[Problem statement] Each entry that follows must be output without any deviation.

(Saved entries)
Start of Block

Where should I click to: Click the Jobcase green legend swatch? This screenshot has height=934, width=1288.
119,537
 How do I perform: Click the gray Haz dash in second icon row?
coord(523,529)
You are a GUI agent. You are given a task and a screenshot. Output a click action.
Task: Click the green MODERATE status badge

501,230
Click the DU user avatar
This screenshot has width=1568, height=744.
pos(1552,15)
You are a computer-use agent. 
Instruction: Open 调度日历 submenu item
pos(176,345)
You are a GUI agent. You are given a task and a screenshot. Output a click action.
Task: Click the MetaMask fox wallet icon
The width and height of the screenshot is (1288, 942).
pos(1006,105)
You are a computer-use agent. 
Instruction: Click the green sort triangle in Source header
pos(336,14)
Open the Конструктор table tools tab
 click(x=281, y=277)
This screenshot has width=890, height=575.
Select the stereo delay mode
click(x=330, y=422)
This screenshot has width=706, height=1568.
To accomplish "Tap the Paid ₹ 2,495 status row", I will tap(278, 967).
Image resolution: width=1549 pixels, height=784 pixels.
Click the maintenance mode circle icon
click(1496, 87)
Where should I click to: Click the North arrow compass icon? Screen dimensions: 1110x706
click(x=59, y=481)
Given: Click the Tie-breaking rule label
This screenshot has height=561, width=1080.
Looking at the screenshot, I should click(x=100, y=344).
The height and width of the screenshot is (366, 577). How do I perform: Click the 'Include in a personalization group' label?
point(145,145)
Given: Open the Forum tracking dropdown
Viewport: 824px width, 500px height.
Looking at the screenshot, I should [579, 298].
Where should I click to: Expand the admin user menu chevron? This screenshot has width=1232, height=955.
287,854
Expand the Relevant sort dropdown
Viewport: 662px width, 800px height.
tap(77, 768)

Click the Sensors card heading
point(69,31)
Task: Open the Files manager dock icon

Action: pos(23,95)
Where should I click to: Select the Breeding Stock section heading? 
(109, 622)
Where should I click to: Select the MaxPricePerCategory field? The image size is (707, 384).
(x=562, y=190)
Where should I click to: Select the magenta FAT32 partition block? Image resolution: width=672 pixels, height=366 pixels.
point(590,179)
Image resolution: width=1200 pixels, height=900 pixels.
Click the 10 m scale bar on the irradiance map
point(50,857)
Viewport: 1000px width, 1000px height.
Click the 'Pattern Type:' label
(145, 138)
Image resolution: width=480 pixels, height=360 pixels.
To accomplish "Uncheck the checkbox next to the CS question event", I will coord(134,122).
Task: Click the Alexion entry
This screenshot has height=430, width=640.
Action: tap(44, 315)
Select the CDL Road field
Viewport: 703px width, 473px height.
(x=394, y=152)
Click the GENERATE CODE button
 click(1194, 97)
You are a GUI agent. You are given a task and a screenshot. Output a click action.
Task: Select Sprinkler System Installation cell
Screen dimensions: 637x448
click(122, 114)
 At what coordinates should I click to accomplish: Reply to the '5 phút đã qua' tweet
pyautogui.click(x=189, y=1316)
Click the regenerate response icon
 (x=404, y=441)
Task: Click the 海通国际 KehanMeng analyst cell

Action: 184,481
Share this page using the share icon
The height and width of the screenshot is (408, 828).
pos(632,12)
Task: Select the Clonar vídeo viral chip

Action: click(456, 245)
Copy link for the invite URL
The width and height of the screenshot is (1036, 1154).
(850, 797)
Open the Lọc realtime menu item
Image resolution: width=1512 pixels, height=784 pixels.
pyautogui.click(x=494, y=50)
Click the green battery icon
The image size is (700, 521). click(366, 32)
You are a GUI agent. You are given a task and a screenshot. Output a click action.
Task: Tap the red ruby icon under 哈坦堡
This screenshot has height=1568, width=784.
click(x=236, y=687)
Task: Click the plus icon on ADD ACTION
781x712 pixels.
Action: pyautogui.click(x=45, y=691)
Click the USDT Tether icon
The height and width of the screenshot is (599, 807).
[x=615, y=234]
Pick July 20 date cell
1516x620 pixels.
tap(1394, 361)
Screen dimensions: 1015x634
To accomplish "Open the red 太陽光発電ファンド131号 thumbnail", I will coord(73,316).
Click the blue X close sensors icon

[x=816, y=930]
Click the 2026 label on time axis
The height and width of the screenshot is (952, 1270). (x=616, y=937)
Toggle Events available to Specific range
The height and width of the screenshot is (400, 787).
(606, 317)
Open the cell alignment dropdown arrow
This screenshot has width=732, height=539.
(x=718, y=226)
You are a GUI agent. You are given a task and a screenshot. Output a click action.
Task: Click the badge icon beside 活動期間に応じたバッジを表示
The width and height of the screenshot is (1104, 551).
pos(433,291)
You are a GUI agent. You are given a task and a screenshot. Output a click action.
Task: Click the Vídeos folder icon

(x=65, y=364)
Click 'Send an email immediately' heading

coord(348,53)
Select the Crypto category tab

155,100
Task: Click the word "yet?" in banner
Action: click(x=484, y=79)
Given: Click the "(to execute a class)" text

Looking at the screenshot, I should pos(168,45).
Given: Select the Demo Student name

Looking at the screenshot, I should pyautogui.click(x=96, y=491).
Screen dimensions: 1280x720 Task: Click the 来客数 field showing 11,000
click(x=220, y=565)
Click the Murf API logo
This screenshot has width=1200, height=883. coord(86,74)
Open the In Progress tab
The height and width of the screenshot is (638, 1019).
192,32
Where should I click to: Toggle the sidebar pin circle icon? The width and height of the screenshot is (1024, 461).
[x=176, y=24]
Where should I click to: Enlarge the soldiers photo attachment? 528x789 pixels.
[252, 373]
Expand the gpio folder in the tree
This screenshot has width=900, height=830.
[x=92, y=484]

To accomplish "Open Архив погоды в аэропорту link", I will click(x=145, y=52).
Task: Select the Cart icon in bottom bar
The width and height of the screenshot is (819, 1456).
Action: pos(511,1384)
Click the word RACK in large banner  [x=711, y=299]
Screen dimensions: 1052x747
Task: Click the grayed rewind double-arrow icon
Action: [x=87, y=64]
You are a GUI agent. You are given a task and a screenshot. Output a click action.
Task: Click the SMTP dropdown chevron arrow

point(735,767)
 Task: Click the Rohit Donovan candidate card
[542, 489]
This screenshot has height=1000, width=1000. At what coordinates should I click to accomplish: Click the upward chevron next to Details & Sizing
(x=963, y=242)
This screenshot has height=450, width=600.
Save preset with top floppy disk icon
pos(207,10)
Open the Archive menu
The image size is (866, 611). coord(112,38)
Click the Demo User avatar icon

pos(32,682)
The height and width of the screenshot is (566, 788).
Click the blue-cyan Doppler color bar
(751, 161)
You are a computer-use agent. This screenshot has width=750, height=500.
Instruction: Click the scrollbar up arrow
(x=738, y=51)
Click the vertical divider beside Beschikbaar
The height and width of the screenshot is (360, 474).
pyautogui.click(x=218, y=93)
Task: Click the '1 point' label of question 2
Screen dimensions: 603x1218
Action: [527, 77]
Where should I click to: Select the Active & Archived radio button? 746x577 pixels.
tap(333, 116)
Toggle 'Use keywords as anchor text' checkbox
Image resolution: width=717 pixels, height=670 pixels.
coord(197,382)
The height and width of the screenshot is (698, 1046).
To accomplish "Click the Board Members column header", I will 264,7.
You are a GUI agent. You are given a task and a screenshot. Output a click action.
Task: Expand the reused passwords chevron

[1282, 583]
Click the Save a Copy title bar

End of Block

[Result of this task]
Where should I click to: Click the Jobcase green legend swatch? This screenshot has height=934, width=1288.
119,537
 How do I perform: Click the gray Haz dash in second icon row?
coord(523,529)
You are a GUI agent. You are given a task and a screenshot. Output a click action.
Task: Click the green MODERATE status badge

501,230
Click the DU user avatar
This screenshot has width=1568, height=744.
pos(1552,15)
You are a computer-use agent. 
Instruction: Open 调度日历 submenu item
pos(176,345)
You are a GUI agent. You are given a task and a screenshot. Output a click action.
Task: Click the MetaMask fox wallet icon
The width and height of the screenshot is (1288, 942).
pos(1006,105)
You are a computer-use agent. 
Instruction: Click the green sort triangle in Source header
pos(336,14)
Open the Конструктор table tools tab
 click(x=281, y=277)
This screenshot has width=890, height=575.
Select the stereo delay mode
click(x=330, y=422)
This screenshot has width=706, height=1568.
To accomplish "Tap the Paid ₹ 2,495 status row", I will tap(278, 967).
Image resolution: width=1549 pixels, height=784 pixels.
Click the maintenance mode circle icon
click(1496, 87)
Where should I click to: Click the North arrow compass icon? Screen dimensions: 1110x706
click(x=59, y=481)
Given: Click the Tie-breaking rule label
This screenshot has height=561, width=1080.
Looking at the screenshot, I should click(x=100, y=344).
The height and width of the screenshot is (366, 577). How do I perform: Click the 'Include in a personalization group' label?
point(145,145)
Given: Open the Forum tracking dropdown
Viewport: 824px width, 500px height.
Looking at the screenshot, I should [579, 298].
Where should I click to: Expand the admin user menu chevron? This screenshot has width=1232, height=955.
287,854
Expand the Relevant sort dropdown
Viewport: 662px width, 800px height.
tap(77, 768)

Click the Sensors card heading
point(69,31)
Task: Open the Files manager dock icon

Action: pos(23,95)
Where should I click to: Select the Breeding Stock section heading? 
(109, 622)
Where should I click to: Select the MaxPricePerCategory field? The image size is (707, 384).
(x=562, y=190)
Where should I click to: Select the magenta FAT32 partition block? Image resolution: width=672 pixels, height=366 pixels.
point(590,179)
Image resolution: width=1200 pixels, height=900 pixels.
Click the 10 m scale bar on the irradiance map
point(50,857)
Viewport: 1000px width, 1000px height.
Click the 'Pattern Type:' label
(145, 138)
Image resolution: width=480 pixels, height=360 pixels.
To accomplish "Uncheck the checkbox next to the CS question event", I will coord(134,122).
Task: Click the Alexion entry
This screenshot has height=430, width=640.
Action: tap(44, 315)
Select the CDL Road field
Viewport: 703px width, 473px height.
(x=394, y=152)
Click the GENERATE CODE button
 click(1194, 97)
You are a GUI agent. You are given a task and a screenshot. Output a click action.
Task: Select Sprinkler System Installation cell
Screen dimensions: 637x448
click(122, 114)
 At what coordinates should I click to accomplish: Reply to the '5 phút đã qua' tweet
pyautogui.click(x=189, y=1316)
Click the regenerate response icon
 (x=404, y=441)
Task: Click the 海通国际 KehanMeng analyst cell

Action: 184,481
Share this page using the share icon
The height and width of the screenshot is (408, 828).
pos(632,12)
Task: Select the Clonar vídeo viral chip

Action: click(456, 245)
Copy link for the invite URL
The width and height of the screenshot is (1036, 1154).
(850, 797)
Open the Lọc realtime menu item
Image resolution: width=1512 pixels, height=784 pixels.
pyautogui.click(x=494, y=50)
Click the green battery icon
The image size is (700, 521). click(366, 32)
You are a GUI agent. You are given a task and a screenshot. Output a click action.
Task: Tap the red ruby icon under 哈坦堡
This screenshot has height=1568, width=784.
click(x=236, y=687)
Task: Click the plus icon on ADD ACTION
781x712 pixels.
Action: pyautogui.click(x=45, y=691)
Click the USDT Tether icon
The height and width of the screenshot is (599, 807).
[x=615, y=234]
Pick July 20 date cell
1516x620 pixels.
tap(1394, 361)
Screen dimensions: 1015x634
To accomplish "Open the red 太陽光発電ファンド131号 thumbnail", I will coord(73,316).
Click the blue X close sensors icon

[x=816, y=930]
Click the 2026 label on time axis
The height and width of the screenshot is (952, 1270). (x=616, y=937)
Toggle Events available to Specific range
The height and width of the screenshot is (400, 787).
(606, 317)
Open the cell alignment dropdown arrow
This screenshot has width=732, height=539.
(x=718, y=226)
You are a GUI agent. You are given a task and a screenshot. Output a click action.
Task: Click the badge icon beside 活動期間に応じたバッジを表示
The width and height of the screenshot is (1104, 551).
pos(433,291)
You are a GUI agent. You are given a task and a screenshot. Output a click action.
Task: Click the Vídeos folder icon

(x=65, y=364)
Click 'Send an email immediately' heading

coord(348,53)
Select the Crypto category tab

155,100
Task: Click the word "yet?" in banner
Action: click(x=484, y=79)
Given: Click the "(to execute a class)" text

Looking at the screenshot, I should pos(168,45).
Given: Select the Demo Student name

Looking at the screenshot, I should pyautogui.click(x=96, y=491).
Screen dimensions: 1280x720 Task: Click the 来客数 field showing 11,000
click(x=220, y=565)
Click the Murf API logo
This screenshot has width=1200, height=883. coord(86,74)
Open the In Progress tab
The height and width of the screenshot is (638, 1019).
192,32
Where should I click to: Toggle the sidebar pin circle icon? The width and height of the screenshot is (1024, 461).
[x=176, y=24]
Where should I click to: Enlarge the soldiers photo attachment? 528x789 pixels.
[252, 373]
Expand the gpio folder in the tree
This screenshot has width=900, height=830.
[x=92, y=484]

To accomplish "Open Архив погоды в аэропорту link", I will click(x=145, y=52).
Task: Select the Cart icon in bottom bar
The width and height of the screenshot is (819, 1456).
Action: pos(511,1384)
Click the word RACK in large banner  [x=711, y=299]
Screen dimensions: 1052x747
Task: Click the grayed rewind double-arrow icon
Action: [x=87, y=64]
You are a GUI agent. You are given a task and a screenshot. Output a click action.
Task: Click the SMTP dropdown chevron arrow

point(735,767)
 Task: Click the Rohit Donovan candidate card
[542, 489]
This screenshot has height=1000, width=1000. At what coordinates should I click to accomplish: Click the upward chevron next to Details & Sizing
(x=963, y=242)
This screenshot has height=450, width=600.
Save preset with top floppy disk icon
pos(207,10)
Open the Archive menu
The image size is (866, 611). coord(112,38)
Click the Demo User avatar icon

pos(32,682)
The height and width of the screenshot is (566, 788).
Click the blue-cyan Doppler color bar
(751, 161)
You are a computer-use agent. This screenshot has width=750, height=500.
Instruction: Click the scrollbar up arrow
(x=738, y=51)
Click the vertical divider beside Beschikbaar
The height and width of the screenshot is (360, 474).
pyautogui.click(x=218, y=93)
Task: Click the '1 point' label of question 2
Screen dimensions: 603x1218
Action: [527, 77]
Where should I click to: Select the Active & Archived radio button? 746x577 pixels.
tap(333, 116)
Toggle 'Use keywords as anchor text' checkbox
Image resolution: width=717 pixels, height=670 pixels.
coord(197,382)
The height and width of the screenshot is (698, 1046).
To accomplish "Click the Board Members column header", I will 264,7.
You are a GUI agent. You are given a task and a screenshot. Output a click action.
Task: Expand the reused passwords chevron

[1282, 583]
Click the Save a Copy title bar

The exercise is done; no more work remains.